D’abord, il nous faut nous souvenir à quel point l’assassinat de Benazir Bhutto, ancienne Premier Ministre du Pakistan à deux reprises et qui aurait du, très vraissemblablement, remporter les élections le 8 janvier prochain est une chose grave pour ca pays, et donc pour la sécurité de la région et du monde.

Le Pakistan est une poudrière. Les Anglais, qui ont dominé cette région en même temps que l’Inde, ont, comme en d’autres endroits maintenu leur pouvoir en poopsant les forces en présence, et en particulier les Musulmans et les Hindous. Lorsqu’ils ont été contraints de partir, ils ont créé deux Etats, l’Inde et le Pakistan, pour les deux religions. La séparation fut brutale : les milliers de morts dans des affrontements interreligieux, des centaines de milliers de personnes déplacées de force, dans les deux sens.

Ces deux pays sont aujourd’hui à couteaux tirés, avec des incidents frontalers réguliers et un affrontement très net sur la domination d’une troisième région, le Cachemire, également convoité par les Chinois. Les incidents frontaliers sont quasiment quotidiens, la guerre a été frôlée à plusirus reprises, et les deux pays se sont dotés chacun de l’arme nucléaire pour tenter de prévenir cet affrontement.

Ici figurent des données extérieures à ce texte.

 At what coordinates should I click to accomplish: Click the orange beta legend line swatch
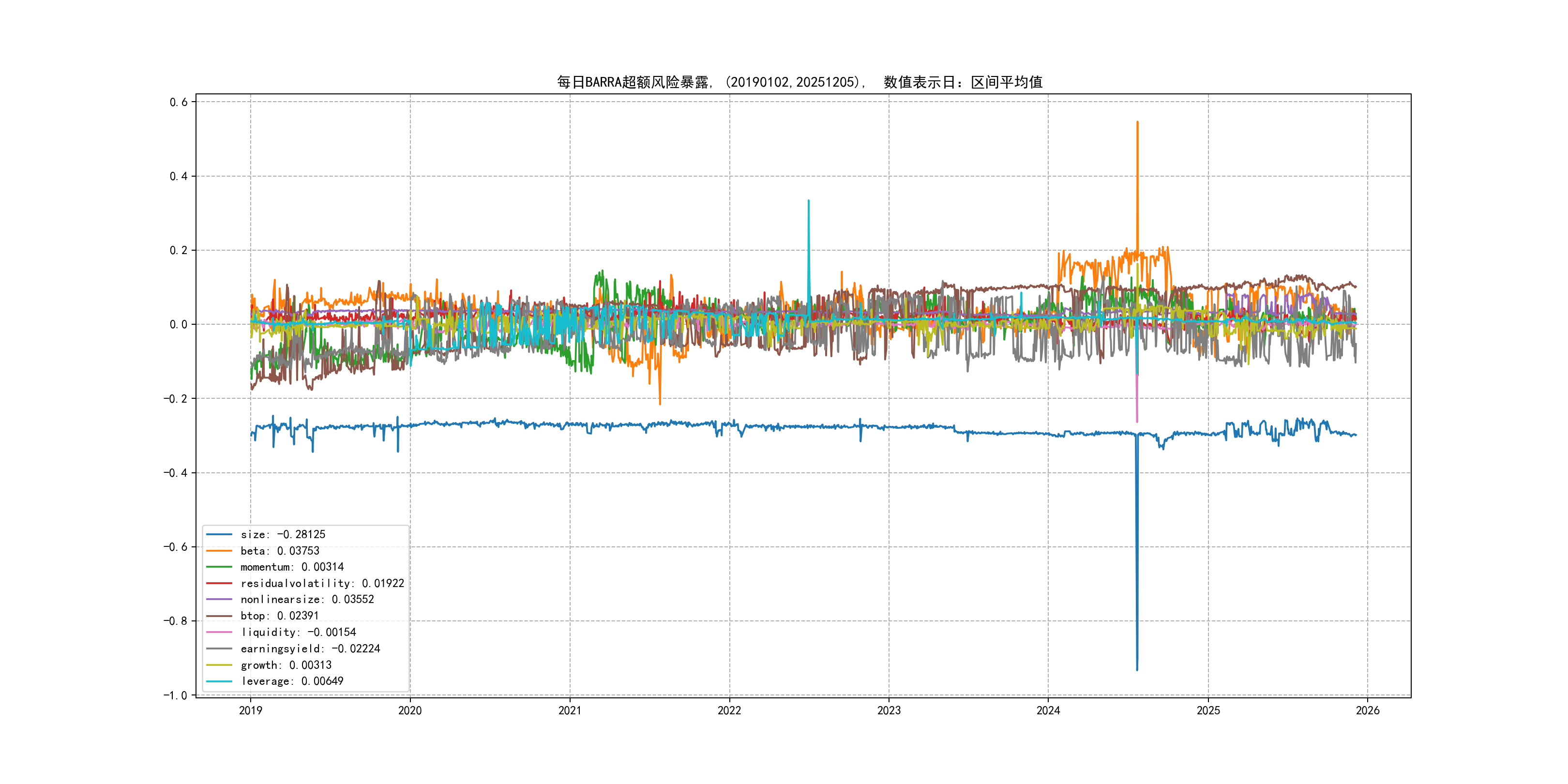(x=219, y=551)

Sur son autre frontière, le Pakistan rejoint l’Afghanistan par une région extrêmement montagneuse, refuge des Talibans et autres suppots d’al Qaïda qui s’y sont réfugiés et mènent aujourd’hui une guerrilla efficace contre les Américains et leurs alliés, y compris les Français. De très nombreux Talibans se sont réfugiés au Pakistan.

Cette poudrière est dirigée par un général pustchiste, Pervez Musharraf, qui a pris le pouvoir il y a huit ans et louvoie entre son armée (un Etat dans l’Etat), sa frange islamiste radicale et ses alliances internationales.

C’est dans ce pays qu’à eu lieu l’acte qui provoquera la plus grande instabilité jamais connue dans cette région.

Qui en est responsable ? Pas facile de le dire. Benazir Bhutto, sans doute proche de milieux affairistes voire corrompus, était aussi une icône et un symbole. Femme, laïque, civile, démocrate, courageuse, elle avait dirigée son pays à deux reprises avant d’en être chassée à chaque fois par des manoeuvres frôlant le putsch. A cet égard, la piste islamiste peut être envisagée.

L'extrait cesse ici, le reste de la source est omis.